# [Your goal]
Nothing but the lines from the one containing "Click the Caucasian row label" through the end of the entries below should appear in your answer, transcribed exactly; please drop the pictures.

[Given data Boundary: Start]

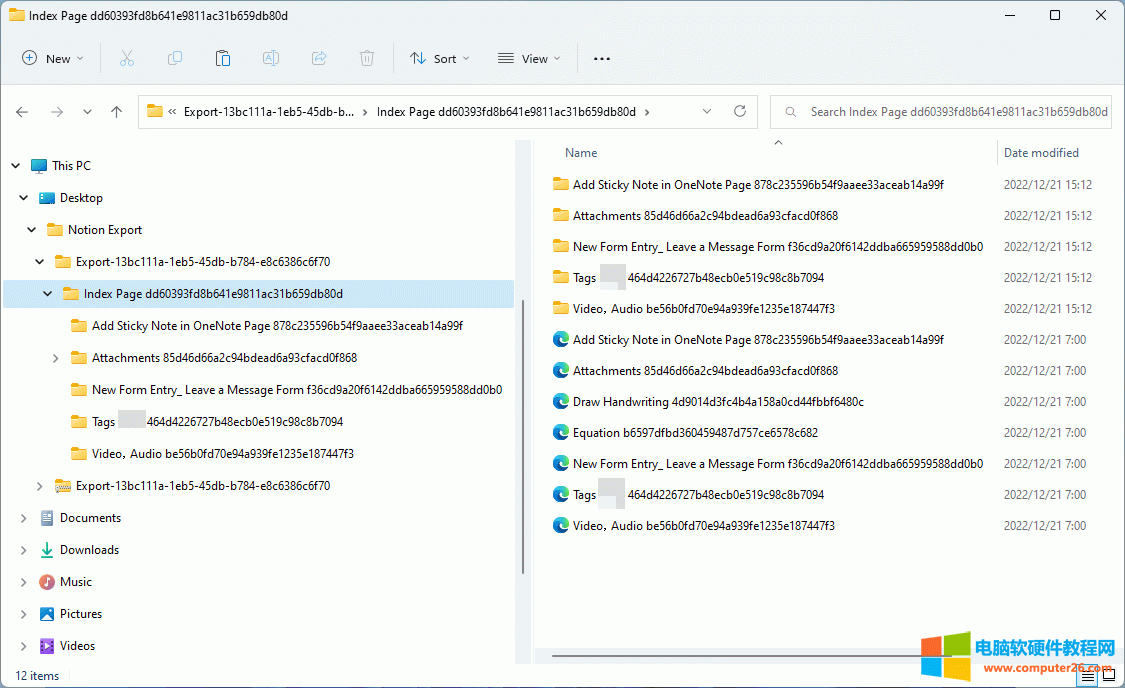
Task: Select the Copy icon
Action: point(175,58)
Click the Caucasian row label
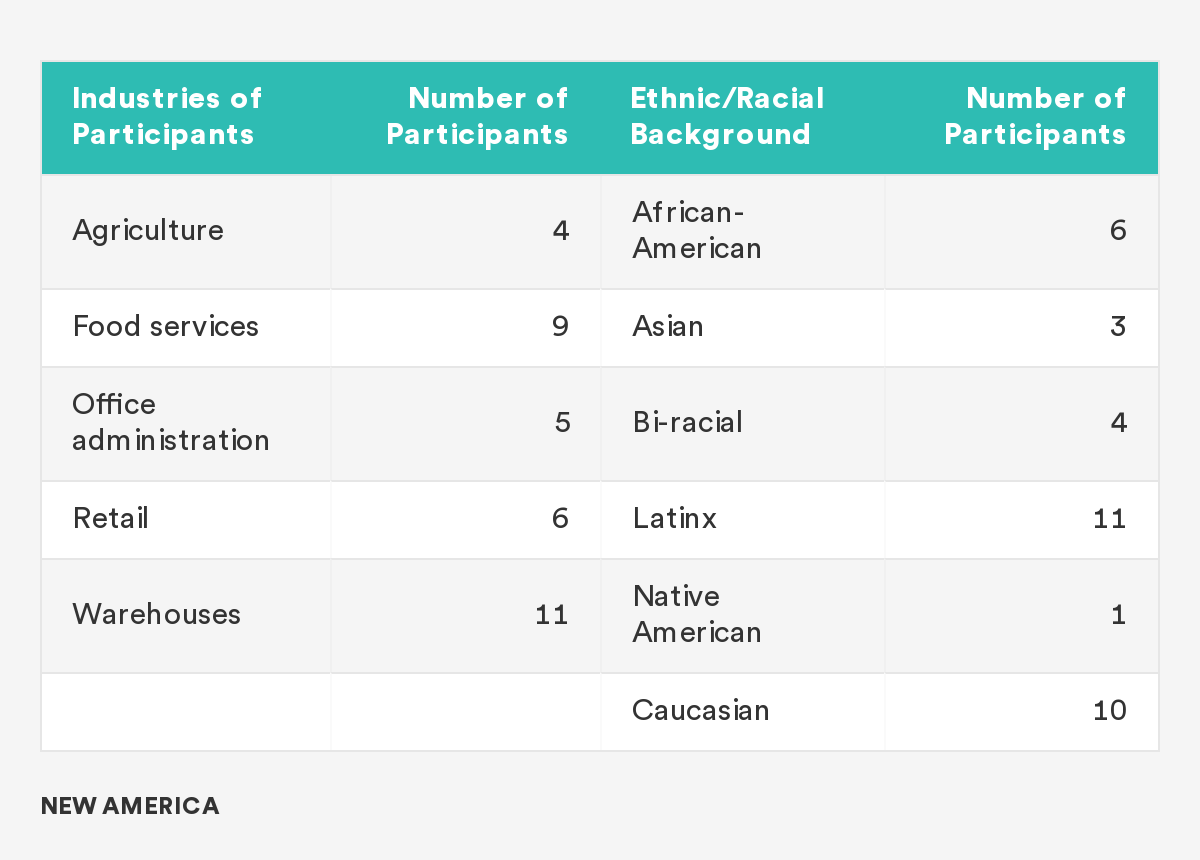 [701, 710]
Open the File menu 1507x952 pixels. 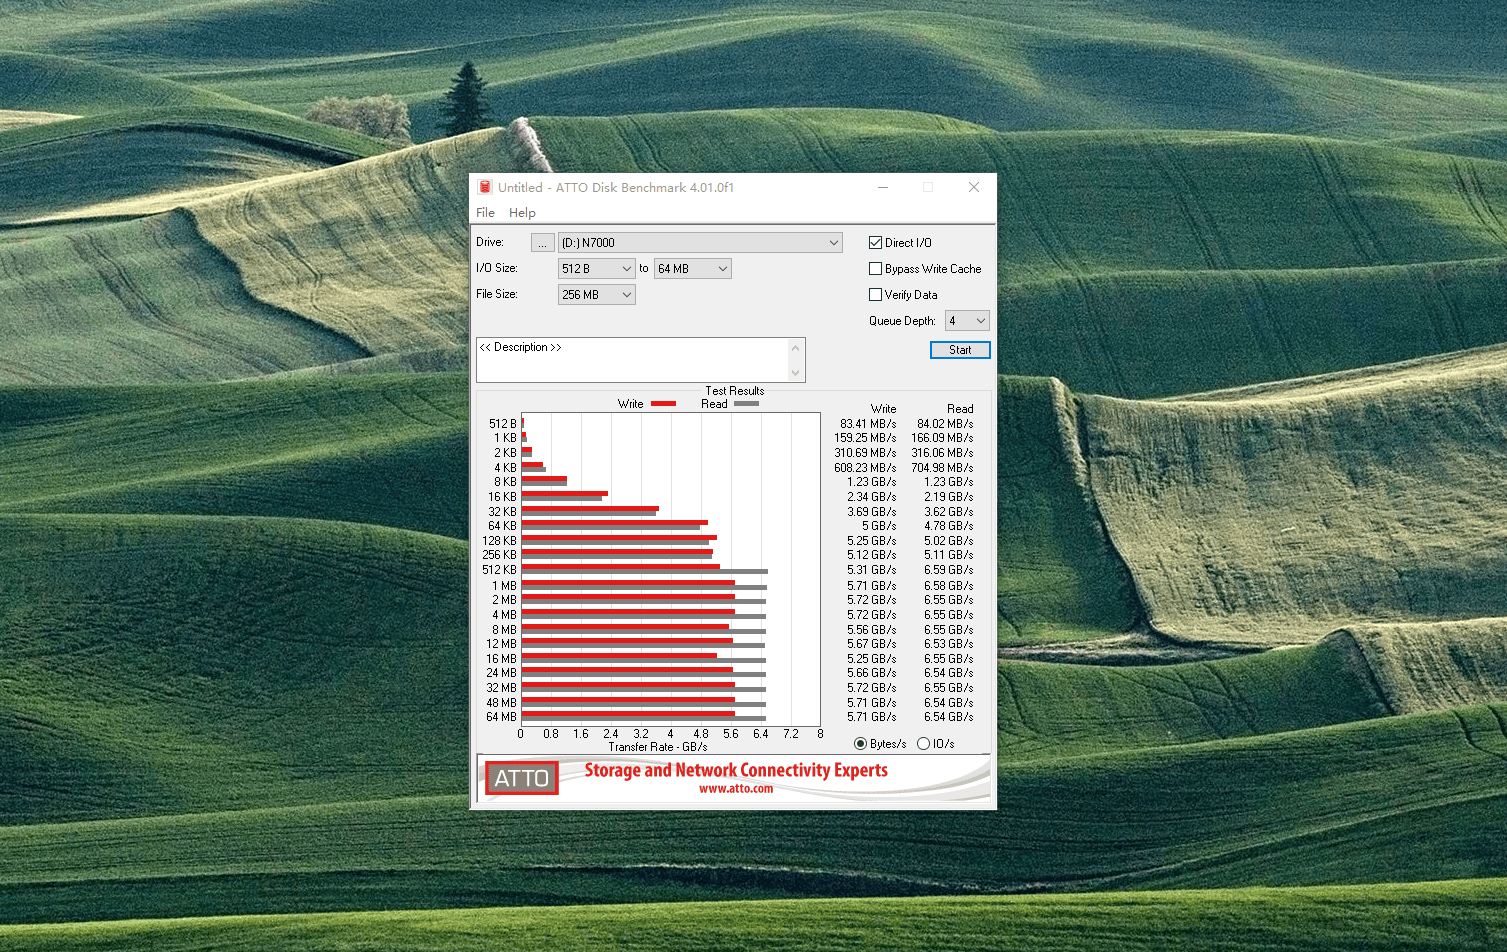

[Given data Boundary: End]

# [Reply to the task]
Click the Caucasian row label
 [701, 710]
Open the File menu 1507x952 pixels. 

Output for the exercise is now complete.